Felicia, in Cuba, is long active in the santeria movement, in which she becomes a priestess. Felicia suffers in her dreams for the prostitutes in India, as does Pilar. Also in New York, "Breezes from the sluggish river seem to inscribe [Lourdes'] skin with metal tips" , while in Cuba Felicia finds herself serving in Fidel's army, another metaphor of metal. And while Pilar chafes against the lies of denied social injustice around her, the reluctantly military Felicia does her own combat with official untruths: "In the dark, the moonless jungle, the fissures are not so visible, the hypocrisies and lies less disturbing" Be they strands joining parent and child, estranged sisters, or persons who have never known one another, the affinities and replications recorded have at their web's center Cuba, to which all the strands are attached and from which they emanate. All the characters in the web are in Cuba's orbit. To a large degree, Cuba defines them and their relation to the other characters in the web. Measurements of distance between the characters must all take this center into account, measuring across Cuba,and curving around it. Their distance from the web's center is a measurement reckoned by definition from Cuba, the Cuba they yearn to recover or battle to forget. Neither the integration nor the separation is ever perfect or absolute. Both impulses prove ultimately impossible because in Dreaming in Cuban neither belonging to it nor freedom from it is ever complete, and no homecoming brings one fully home. In this sense, there can be such a phenomenon as reverse exile, as when Pilar, in Cuba at last in fulfillment of her deepest longings, reflects that Cuba--the one she pined for--is, inevitably, a different and strange exile.

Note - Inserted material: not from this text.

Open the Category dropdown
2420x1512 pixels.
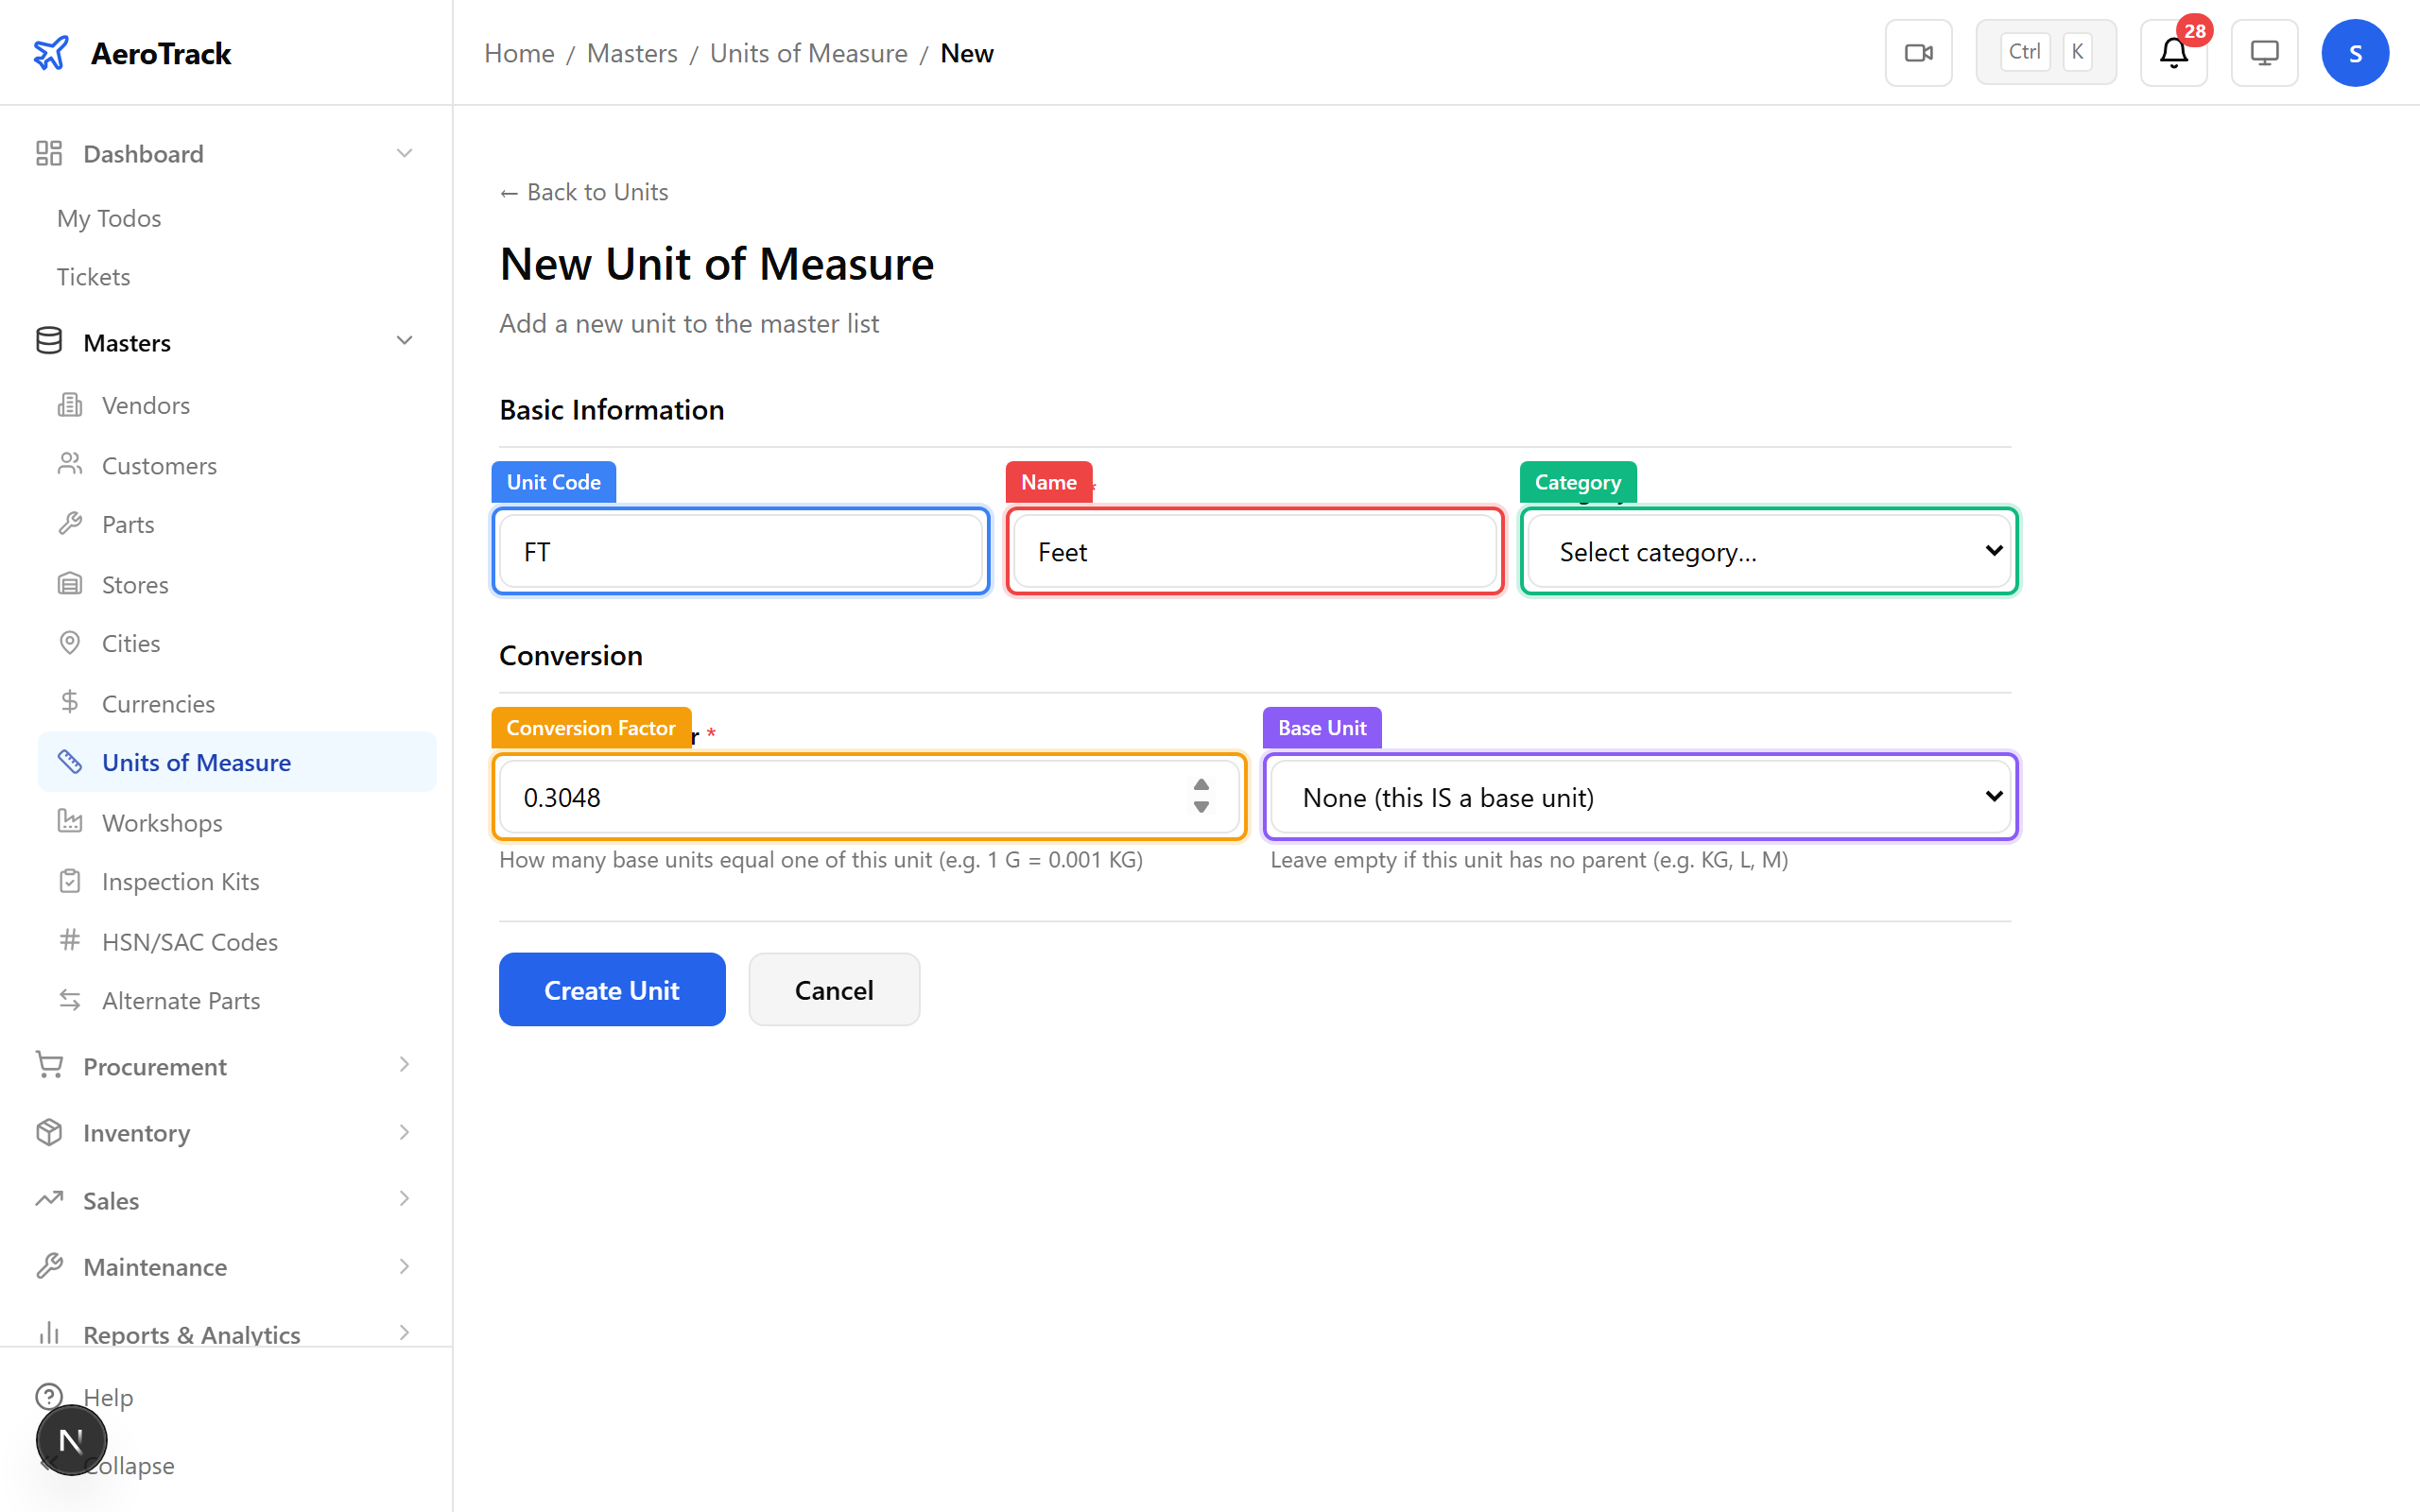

At two points in the novel, reference is made to the continents' slowly and painfully pulling away from one another. "Celia wonders whether Cuba will be left behind, alone in the Caribbean sea with its faulted and folded mountains, its conquests, its memories". Here Cuba, which has shaped all of the characters, is their metaphor as well. Each of them is a continent adrift, pulled from and drawn back to the others,the tear of separation always ragged--a wound--the fit of union always imperfect, the continents' contours again wounding one another in their attempt to fuse. Affinities acknowledged and unseen, fissures alternately and even simultaneously spoken and silent, bind the novel's characters together and split them apart. Sometimes the greatest distances of all are between those continents whose land masses are still joined: Lourdes and Rufino, Pilar and Lourdes, Felicia and her daughters. The Cuba of Garcia's novel is both the sum and the part o the characters' unions and sunderings, and sometimes the cause of their rending. It is also both the product and the dividend, the irreducible core reality in whose terms they all exist.